- [Aim of the task]
Copy out every one of the items below word for word, keeping each line unchanged.

- [Entries supplied]
=====

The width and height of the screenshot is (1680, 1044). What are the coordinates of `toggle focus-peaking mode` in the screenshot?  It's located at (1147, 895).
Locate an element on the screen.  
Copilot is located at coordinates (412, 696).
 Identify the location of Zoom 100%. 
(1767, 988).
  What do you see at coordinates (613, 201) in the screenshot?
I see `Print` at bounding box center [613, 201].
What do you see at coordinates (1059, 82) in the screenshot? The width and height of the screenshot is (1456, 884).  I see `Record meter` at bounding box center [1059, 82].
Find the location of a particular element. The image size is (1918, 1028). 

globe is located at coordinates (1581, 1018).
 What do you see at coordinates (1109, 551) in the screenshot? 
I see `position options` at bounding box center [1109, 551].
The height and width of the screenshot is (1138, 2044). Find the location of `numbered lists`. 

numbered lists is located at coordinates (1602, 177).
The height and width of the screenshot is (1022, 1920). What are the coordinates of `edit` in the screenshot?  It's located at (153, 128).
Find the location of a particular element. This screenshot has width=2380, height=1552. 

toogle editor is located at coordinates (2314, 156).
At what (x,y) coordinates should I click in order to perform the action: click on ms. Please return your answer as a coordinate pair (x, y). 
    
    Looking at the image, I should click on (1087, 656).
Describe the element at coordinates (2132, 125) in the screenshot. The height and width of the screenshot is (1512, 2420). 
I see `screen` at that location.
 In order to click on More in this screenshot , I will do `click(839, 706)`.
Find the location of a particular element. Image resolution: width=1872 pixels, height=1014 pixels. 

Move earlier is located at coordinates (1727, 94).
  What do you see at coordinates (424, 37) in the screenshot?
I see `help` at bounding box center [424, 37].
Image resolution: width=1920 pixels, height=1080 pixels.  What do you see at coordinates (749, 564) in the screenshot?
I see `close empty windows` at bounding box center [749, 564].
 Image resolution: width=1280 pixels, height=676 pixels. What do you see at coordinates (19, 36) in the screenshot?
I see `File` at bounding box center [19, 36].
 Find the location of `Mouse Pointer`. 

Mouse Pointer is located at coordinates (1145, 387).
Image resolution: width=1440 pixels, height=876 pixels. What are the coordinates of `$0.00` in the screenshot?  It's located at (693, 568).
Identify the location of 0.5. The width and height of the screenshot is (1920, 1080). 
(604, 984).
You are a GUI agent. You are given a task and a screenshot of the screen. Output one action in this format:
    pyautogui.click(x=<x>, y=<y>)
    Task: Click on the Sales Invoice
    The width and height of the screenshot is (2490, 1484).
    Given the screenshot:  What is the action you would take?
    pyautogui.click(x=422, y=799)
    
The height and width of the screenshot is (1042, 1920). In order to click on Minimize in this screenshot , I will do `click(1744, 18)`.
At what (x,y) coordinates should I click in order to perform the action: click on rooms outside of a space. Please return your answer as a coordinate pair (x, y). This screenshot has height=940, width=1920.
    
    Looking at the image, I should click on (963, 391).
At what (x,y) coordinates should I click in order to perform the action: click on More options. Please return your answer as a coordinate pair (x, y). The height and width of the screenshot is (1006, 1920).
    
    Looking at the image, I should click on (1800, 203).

=====

- [Reply to the exercise]
The width and height of the screenshot is (1680, 1044). What are the coordinates of `toggle focus-peaking mode` in the screenshot?  It's located at (1147, 895).
Locate an element on the screen.  
Copilot is located at coordinates (412, 696).
 Identify the location of Zoom 100%. 
(1767, 988).
  What do you see at coordinates (613, 201) in the screenshot?
I see `Print` at bounding box center [613, 201].
What do you see at coordinates (1059, 82) in the screenshot? The width and height of the screenshot is (1456, 884).  I see `Record meter` at bounding box center [1059, 82].
Find the location of a particular element. The image size is (1918, 1028). 

globe is located at coordinates (1581, 1018).
 What do you see at coordinates (1109, 551) in the screenshot? 
I see `position options` at bounding box center [1109, 551].
The height and width of the screenshot is (1138, 2044). Find the location of `numbered lists`. 

numbered lists is located at coordinates (1602, 177).
The height and width of the screenshot is (1022, 1920). What are the coordinates of `edit` in the screenshot?  It's located at (153, 128).
Find the location of a particular element. This screenshot has width=2380, height=1552. 

toogle editor is located at coordinates (2314, 156).
At what (x,y) coordinates should I click in order to perform the action: click on ms. Please return your answer as a coordinate pair (x, y). 
    
    Looking at the image, I should click on (1087, 656).
Describe the element at coordinates (2132, 125) in the screenshot. The height and width of the screenshot is (1512, 2420). 
I see `screen` at that location.
 In order to click on More in this screenshot , I will do `click(839, 706)`.
Find the location of a particular element. Image resolution: width=1872 pixels, height=1014 pixels. 

Move earlier is located at coordinates (1727, 94).
  What do you see at coordinates (424, 37) in the screenshot?
I see `help` at bounding box center [424, 37].
Image resolution: width=1920 pixels, height=1080 pixels.  What do you see at coordinates (749, 564) in the screenshot?
I see `close empty windows` at bounding box center [749, 564].
 Image resolution: width=1280 pixels, height=676 pixels. What do you see at coordinates (19, 36) in the screenshot?
I see `File` at bounding box center [19, 36].
 Find the location of `Mouse Pointer`. 

Mouse Pointer is located at coordinates (1145, 387).
Image resolution: width=1440 pixels, height=876 pixels. What are the coordinates of `$0.00` in the screenshot?  It's located at (693, 568).
Identify the location of 0.5. The width and height of the screenshot is (1920, 1080). 
(604, 984).
You are a GUI agent. You are given a task and a screenshot of the screen. Output one action in this format:
    pyautogui.click(x=<x>, y=<y>)
    Task: Click on the Sales Invoice
    The width and height of the screenshot is (2490, 1484).
    Given the screenshot:  What is the action you would take?
    pyautogui.click(x=422, y=799)
    
The height and width of the screenshot is (1042, 1920). In order to click on Minimize in this screenshot , I will do `click(1744, 18)`.
At what (x,y) coordinates should I click in order to perform the action: click on rooms outside of a space. Please return your answer as a coordinate pair (x, y). This screenshot has height=940, width=1920.
    
    Looking at the image, I should click on (963, 391).
At what (x,y) coordinates should I click in order to perform the action: click on More options. Please return your answer as a coordinate pair (x, y). The height and width of the screenshot is (1006, 1920).
    
    Looking at the image, I should click on (1800, 203).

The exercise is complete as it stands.